August 21, 2001


Mrs. Linda Johnson Rice

President and Chief operating officer

Johnson Publishing Company, Inc.

Chicago, Illinois


Madam:


As a child, one incident made an indelible impression, molding my basic perception of black/white relations in America. This gruesome act and white peoples' response to it clarified racism as a national illness. Ebony and Jet Magazines brought alive the true horror and terror of being black in America in August of 1955. A Chicago teenager missing for three days, Emmett Till was found in the Tallahatchie River. While visiting relatives in Mississippi, Emmett was beaten savagely, shot in the head and thrown into the river by white men. A teen myself, I became painfully aware that my skin color could get me killed at anytime, for any reason, by any white person and nothing would be done about it. At that moment, I understood for all times, the purpose of lynching and why blacks accepted segregation.

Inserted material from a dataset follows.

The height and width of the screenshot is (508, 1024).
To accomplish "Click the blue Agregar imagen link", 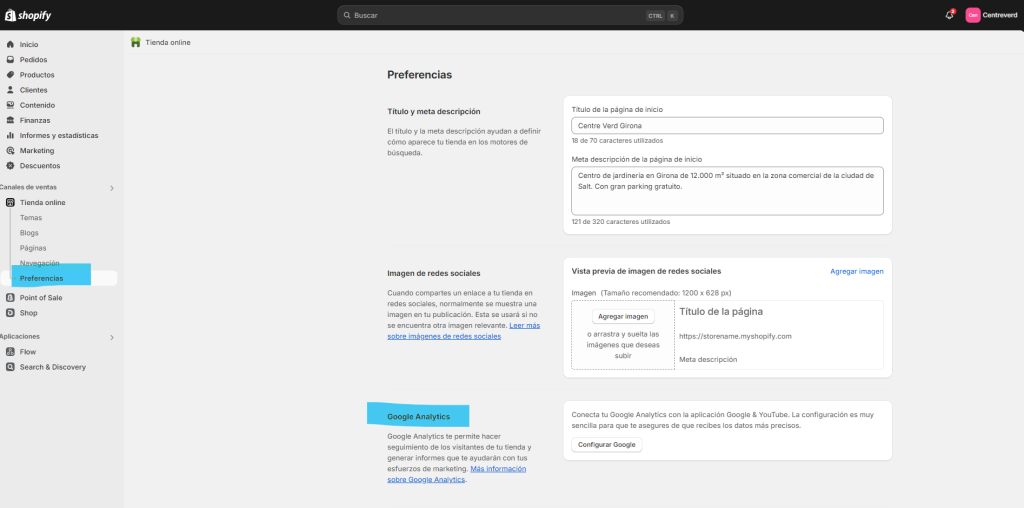I will tap(856, 271).

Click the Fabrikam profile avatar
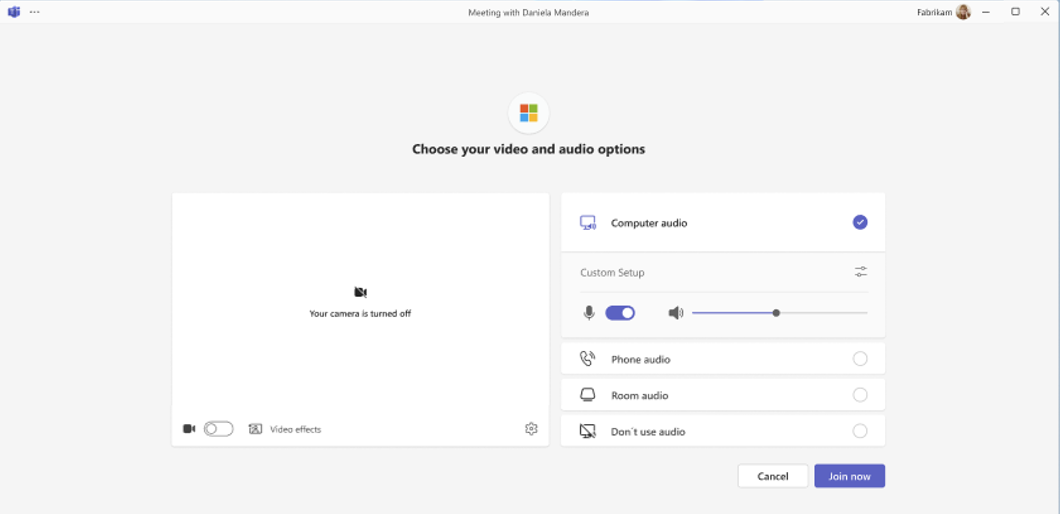[x=963, y=12]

Madam, presently, Congresswoman Cynthia McKinney is working to allow diverse voices in the Diaspora to tell the world about murders like Emmett Till’s and millions of others. The United Nations World Conference Against Racism, Xenophobia, Racial Discrimination and Other Intolerances (WCAR) meeting in Durban, South Africa beginning August 31, 2001, is a forum slave descendants can use to break out of our isolation, step onto the world stage and take the microphone. Moreover, we need to resist Bush administration efforts to prevent any discussion of reparations and Zionism. Rep. McKinney is asking media outlets to help educate the world about racism in America. Johnson Publishing Company has an outstanding record for supporting efforts such as this one, and we hope you will come on board.

The greatest crime of slavery was it robbed Africans of any sense of their heritage. Atrocities, like Emmett Till's murder, rendered Africans helplessly petrified and controlled by behaviors that reflected docility, subservience, self-deprecation and ignorance. The LAW forbade teaching slaves to read and write. It was common practice to cut off ears, fingers, hands or pluck out eyes, when slaves were caught reading or writing. The ultimate punishment was death. Lynching was group terror. It reduced victims to a state of "learned helplessness." Mental pain was associated with books, scholarly activities and intellectual pursuits. Pain avoidance produced a less aggressive individual with no academic inclinations.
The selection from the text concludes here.